The PVC name corresponding to the Backup CR of a TiDB cluster is fixed. If the PVC already exists in the cluster namespace and the size is smaller than spec.storageSize, you need to first delete this PVC and then run the Backup job.
.spec.resources: the resource requests and limits for the Pod that runs the backup job.
.spec.env: the environment variables for the Pod that runs the backup job.
.spec.affinity: the affinity configuration for the Pod that runs the backup job. For details on affinity, refer to Affinity and anti-affinity.
.spec.tolerations: specifies that the Pod that runs the backup job can schedule onto nodes with matching taints. For details on taints and tolerations, refer to Taints and Tolerations.
.spec.podSecurityContext: the security context configuration for the Pod that runs the backup job, which allows the Pod to run as a non-root user. For details on podSecurityContext, refer to Run Containers as a Non-root User.

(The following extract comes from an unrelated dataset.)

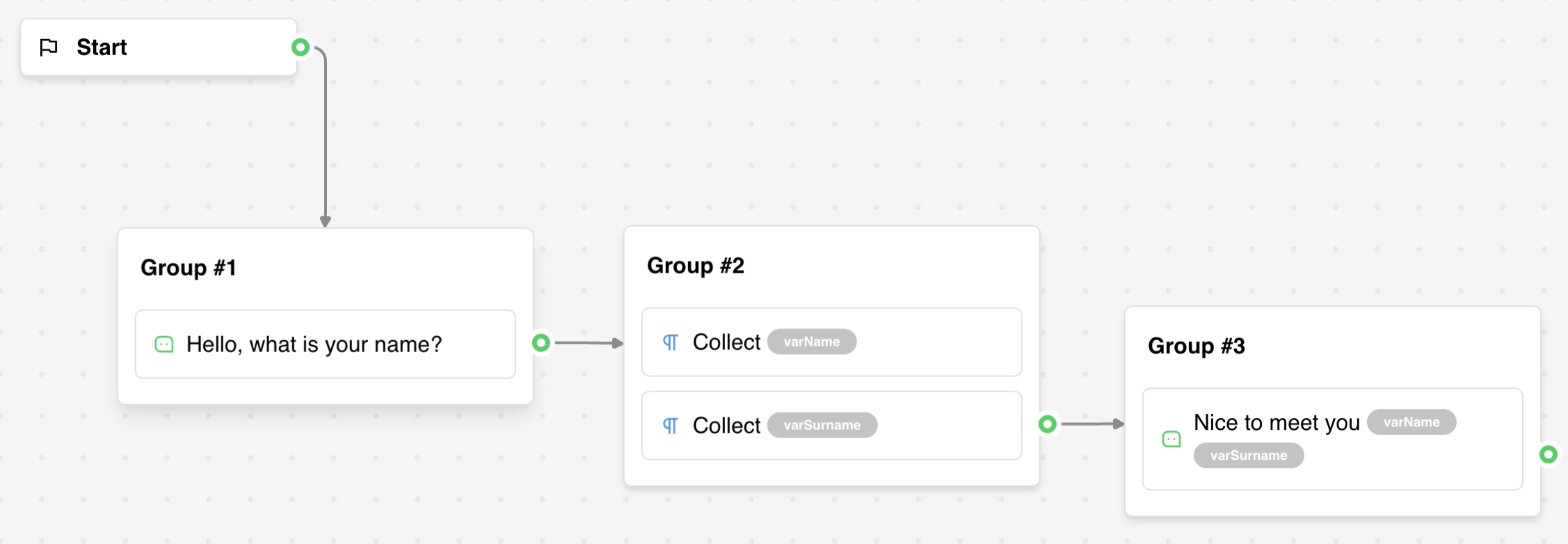Click the varSurname tag in Group #3
This screenshot has height=544, width=1568.
point(1249,456)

.spec.priorityClassName: the name of the priority class for the Pod that runs the backup job, which sets priority for the Pod. For details on priority classes, refer to Pod Priority and Preemption.

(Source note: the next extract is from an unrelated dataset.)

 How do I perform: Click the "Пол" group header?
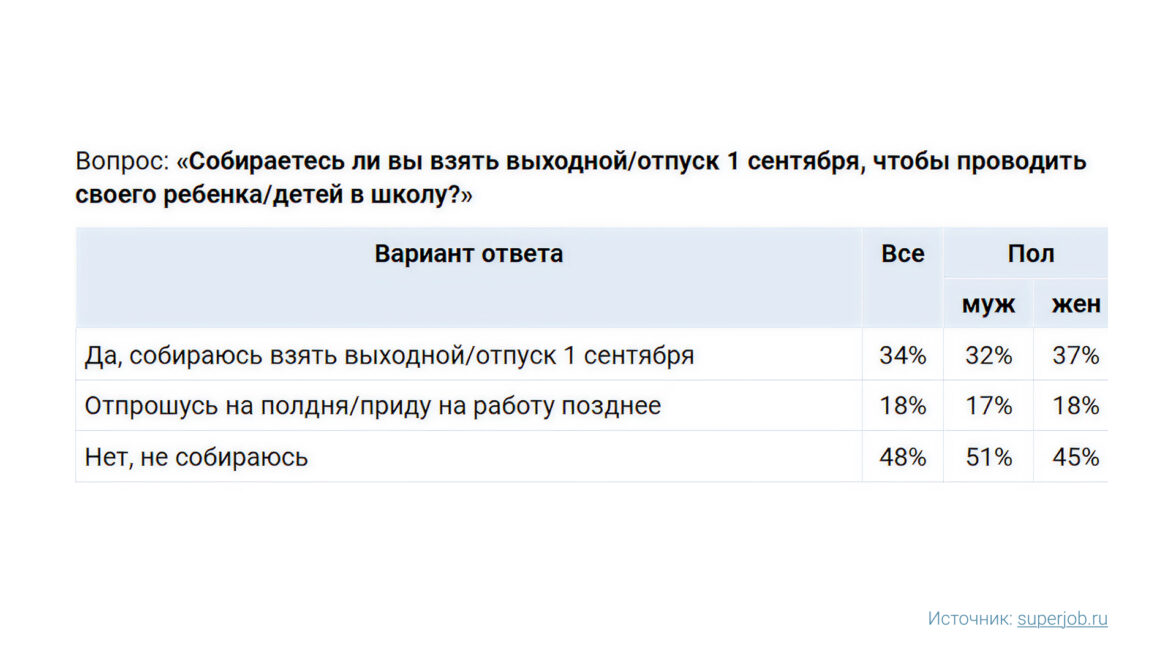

.spec.imagePullSecrets: the imagePullSecrets for the Pod that runs the backup job.
.spec.serviceAccount: the name of the ServiceAccount used for the backup.
.spec.useKMS: whether to use AWS-KMS to decrypt the S3 storage key used for the backup.
.spec.tableFilter: specifies tables that match the table filter rules for BR or Dumpling. This field can be ignored by default.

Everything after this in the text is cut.